An [AzA][Nic] cocrystal was engineered through supramolecular synthon design between azelaic acid ([AzA]) and nicotinamide ([Nic]) to overcome intrinsic [AzA] bioavailability limitations. Single-crystal X-ray analysis and DFT calculations revealed that the N1⋯O4–H4 hydrogen bond and electrostatic complementarity drive molecular reorganization into a distinctive cocrystal architecture.
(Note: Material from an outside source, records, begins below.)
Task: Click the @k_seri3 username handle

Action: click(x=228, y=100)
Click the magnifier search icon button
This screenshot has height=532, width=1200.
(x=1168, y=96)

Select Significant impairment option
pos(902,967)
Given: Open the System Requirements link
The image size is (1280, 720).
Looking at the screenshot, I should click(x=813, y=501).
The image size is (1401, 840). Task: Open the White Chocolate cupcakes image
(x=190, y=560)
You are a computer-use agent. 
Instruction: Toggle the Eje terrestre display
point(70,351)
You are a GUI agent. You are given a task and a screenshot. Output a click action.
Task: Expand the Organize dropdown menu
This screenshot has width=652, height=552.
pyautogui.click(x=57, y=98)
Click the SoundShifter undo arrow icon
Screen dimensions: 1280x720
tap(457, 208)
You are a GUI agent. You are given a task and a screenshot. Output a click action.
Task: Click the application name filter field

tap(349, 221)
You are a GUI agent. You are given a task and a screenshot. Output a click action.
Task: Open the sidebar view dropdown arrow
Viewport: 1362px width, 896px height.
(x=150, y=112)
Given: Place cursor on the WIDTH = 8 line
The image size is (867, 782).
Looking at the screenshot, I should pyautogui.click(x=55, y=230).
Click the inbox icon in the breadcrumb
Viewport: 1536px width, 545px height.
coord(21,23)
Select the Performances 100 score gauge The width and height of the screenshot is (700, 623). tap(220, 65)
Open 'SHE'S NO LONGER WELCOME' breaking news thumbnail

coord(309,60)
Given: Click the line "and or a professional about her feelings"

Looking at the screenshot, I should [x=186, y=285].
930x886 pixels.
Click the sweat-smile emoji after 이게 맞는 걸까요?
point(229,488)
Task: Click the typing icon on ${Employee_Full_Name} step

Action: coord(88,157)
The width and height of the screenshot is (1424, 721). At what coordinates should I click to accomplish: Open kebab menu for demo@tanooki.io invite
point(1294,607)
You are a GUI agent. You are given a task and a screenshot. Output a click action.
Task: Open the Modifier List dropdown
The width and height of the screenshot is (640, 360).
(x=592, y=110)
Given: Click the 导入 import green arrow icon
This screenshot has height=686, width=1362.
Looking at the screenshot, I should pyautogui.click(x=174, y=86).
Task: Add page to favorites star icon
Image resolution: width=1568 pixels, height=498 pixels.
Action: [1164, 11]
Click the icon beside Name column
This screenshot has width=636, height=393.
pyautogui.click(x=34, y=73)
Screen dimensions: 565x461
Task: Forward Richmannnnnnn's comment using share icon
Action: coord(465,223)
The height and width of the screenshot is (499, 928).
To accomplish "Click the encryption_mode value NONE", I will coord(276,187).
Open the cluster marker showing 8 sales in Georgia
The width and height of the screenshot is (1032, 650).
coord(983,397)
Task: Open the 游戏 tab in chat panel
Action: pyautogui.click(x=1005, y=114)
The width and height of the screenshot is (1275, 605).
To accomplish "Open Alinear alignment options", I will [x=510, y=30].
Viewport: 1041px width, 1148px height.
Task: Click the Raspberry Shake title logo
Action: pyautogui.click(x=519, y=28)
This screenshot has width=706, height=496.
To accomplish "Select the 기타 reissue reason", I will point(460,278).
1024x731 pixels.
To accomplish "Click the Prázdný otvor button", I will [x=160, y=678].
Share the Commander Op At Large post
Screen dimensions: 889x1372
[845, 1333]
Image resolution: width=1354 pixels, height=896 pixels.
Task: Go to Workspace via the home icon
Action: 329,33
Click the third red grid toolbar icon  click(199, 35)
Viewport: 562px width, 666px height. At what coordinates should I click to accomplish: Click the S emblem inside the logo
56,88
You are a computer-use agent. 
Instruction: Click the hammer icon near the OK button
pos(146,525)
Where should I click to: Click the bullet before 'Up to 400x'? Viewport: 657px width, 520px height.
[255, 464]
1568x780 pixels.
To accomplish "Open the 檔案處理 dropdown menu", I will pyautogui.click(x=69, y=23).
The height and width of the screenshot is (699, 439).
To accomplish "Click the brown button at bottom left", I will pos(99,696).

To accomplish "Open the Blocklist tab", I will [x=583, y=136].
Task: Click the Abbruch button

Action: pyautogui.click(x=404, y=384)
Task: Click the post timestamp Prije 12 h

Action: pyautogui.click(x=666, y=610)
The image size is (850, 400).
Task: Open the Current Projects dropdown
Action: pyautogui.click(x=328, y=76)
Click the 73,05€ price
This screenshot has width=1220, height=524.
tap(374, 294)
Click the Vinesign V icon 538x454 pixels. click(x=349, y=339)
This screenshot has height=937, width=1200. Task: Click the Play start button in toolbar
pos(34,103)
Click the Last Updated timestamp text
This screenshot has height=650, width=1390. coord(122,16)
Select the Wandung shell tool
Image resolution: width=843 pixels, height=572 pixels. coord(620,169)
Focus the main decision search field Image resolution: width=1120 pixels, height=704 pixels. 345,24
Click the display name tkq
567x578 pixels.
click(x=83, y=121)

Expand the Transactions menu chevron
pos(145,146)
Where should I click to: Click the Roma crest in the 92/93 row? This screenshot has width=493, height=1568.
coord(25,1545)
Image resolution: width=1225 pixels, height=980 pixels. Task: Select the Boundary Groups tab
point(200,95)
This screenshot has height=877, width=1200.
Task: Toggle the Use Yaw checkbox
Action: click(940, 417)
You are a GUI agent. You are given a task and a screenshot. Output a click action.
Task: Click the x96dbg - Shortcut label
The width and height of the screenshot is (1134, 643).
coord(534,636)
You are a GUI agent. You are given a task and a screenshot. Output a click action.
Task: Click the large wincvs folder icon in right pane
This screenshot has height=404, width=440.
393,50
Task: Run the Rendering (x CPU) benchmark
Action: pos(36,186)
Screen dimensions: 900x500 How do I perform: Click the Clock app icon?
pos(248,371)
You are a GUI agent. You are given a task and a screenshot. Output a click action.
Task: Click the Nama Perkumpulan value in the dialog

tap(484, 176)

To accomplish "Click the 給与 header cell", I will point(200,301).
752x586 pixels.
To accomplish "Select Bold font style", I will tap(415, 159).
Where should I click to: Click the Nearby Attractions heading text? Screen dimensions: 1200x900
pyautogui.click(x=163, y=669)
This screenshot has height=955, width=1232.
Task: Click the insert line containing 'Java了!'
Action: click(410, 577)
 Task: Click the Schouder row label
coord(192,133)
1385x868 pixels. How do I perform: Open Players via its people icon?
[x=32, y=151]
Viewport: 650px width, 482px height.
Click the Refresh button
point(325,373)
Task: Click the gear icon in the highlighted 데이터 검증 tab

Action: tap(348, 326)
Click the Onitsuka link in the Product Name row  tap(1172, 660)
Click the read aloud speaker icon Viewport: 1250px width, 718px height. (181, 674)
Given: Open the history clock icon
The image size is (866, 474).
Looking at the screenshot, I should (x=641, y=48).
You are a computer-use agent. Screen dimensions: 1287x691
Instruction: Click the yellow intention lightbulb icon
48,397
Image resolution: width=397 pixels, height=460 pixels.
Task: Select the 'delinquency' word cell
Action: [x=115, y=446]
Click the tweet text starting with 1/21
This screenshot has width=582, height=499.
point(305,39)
This supramolecular restructuring induces critical conformational shifts of [Nic] and [AzA], leading to a 9.6-fold enhancement in the aqueous solubility of [AzA] (from 2.4 to 23 mg mL⁻¹) and a reduced HOMO–LUMO gap to 8.159 eV (vs. 9.926 eV for [AzA]) with stronger electron-donating/accepting capabilities and multiple active sites, which facilitates the bioactivity and bioavailability of [AzA]. Computational docking demonstrated the cocrystal's superior PPARγ binding (ΔG_binding = −153.5 kJ mol⁻¹) and stable complex formation (evidenced by reduced R_g and SASA), mechanistically explaining its ability to suppress pro-inflammatory cytokines (TNF-α/IL-8/PGE-2) and reduce melanin levels in vitro. Clinical validation of 3 wt% essence confirmed significant human skin brightening (increase in L/ITA°, p < 0.01) and depigmentation (decrease in M, p < 0.05). This work establishes cocrystallization as a transformative supramolecular strategy for optimizing dermatological activities by utilizing synergistic structure–bioactivity relationships.